Oculus CEO Brendan Iribe, who recently spoke at the Code Conference, showed off the slimmer, fabric-wrapped headset, which will feature some previously unannounced features asked for by developers and early-adopter gamers. Notably: Bundled in every box will be a wireless Xbox One controller and adapter for Windows 10.

Microsoft previously announced that it will let gamers stream games from the Xbox One to Windows 10, and Xbox head Phil Spencer noted that that feature will carry over to the Rift.

It looks like those leaked concept images of the consumer model, which first confirmed that a traditional gamepad would be bundled in the box, were only partially right.

The external sensor pointing at Rift users, which tracks their positions, will indeed be mounted on a minimalist microphone pole that you put on your desk rather than clipping it to a monitor, which was the case with the most recent developer prototype. However, gone is the front-facing camera spotted on the headset itself, which VR watchers speculated might be used for another form of input, hand-tracking.

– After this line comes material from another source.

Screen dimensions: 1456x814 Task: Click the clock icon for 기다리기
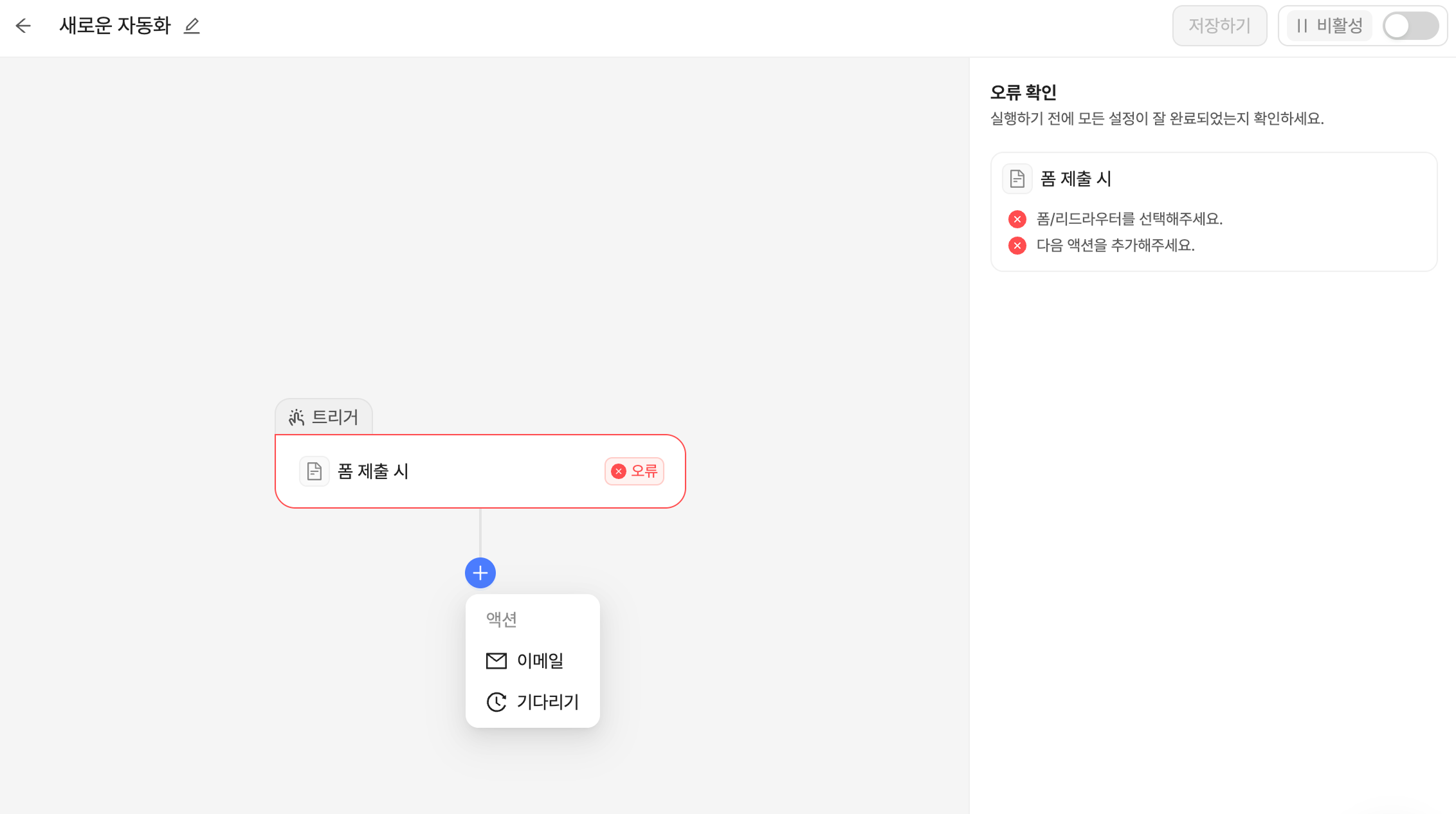coord(496,701)
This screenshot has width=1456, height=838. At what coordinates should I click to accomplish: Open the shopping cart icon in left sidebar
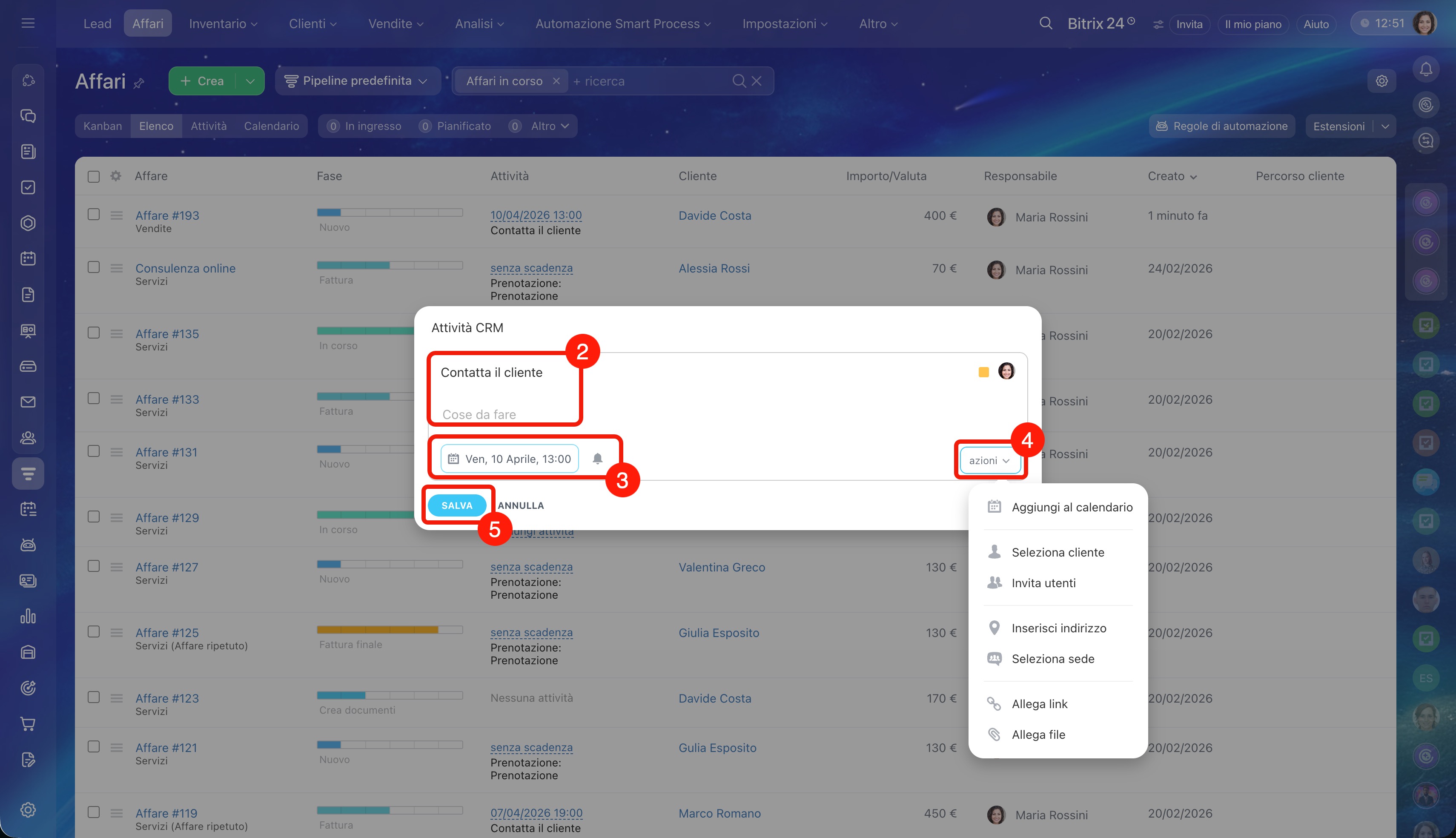(x=28, y=723)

Instead, Oculus founder Palmer Luckey said the Rift will accomplish hand-tracking in another way: It will be bundled with a pair of handheld controllers, called Oculus Touch. Clutched between the thumb and index finger, and with a Wii-like wrist strap, Touch will let “you use these controllers effortlessly, like you do in the real world.”

Update: The headline for an earlier version of this article said Oculus Touch will be bundled with the Rift. As Luckey later clarified on Twitter, the motion controllers will be launching separately from the consumer version:

https://twitter.com/PalmerLuckey/status/609057819942211585

Iribe confirmed something VR developers have been wondering for a while: They will be able to make both seated and standing experiences. For years, the company’s official line was that “the Oculus Rift is a seated experience,” even after it started showing off standing demos at conferences and to press.

Also new: A dial on the bottom of the headset that lets users adjust the distance of the Rift’s lenses from their eyes, which is said to improve comfort, especially for users with glasses.

Oculus also announced some of the first games that will launch with the Rift and be available on its app store, Oculus Home. Oculus will invest $10 million in independent game development, head of developer strategy Anna Sweet said.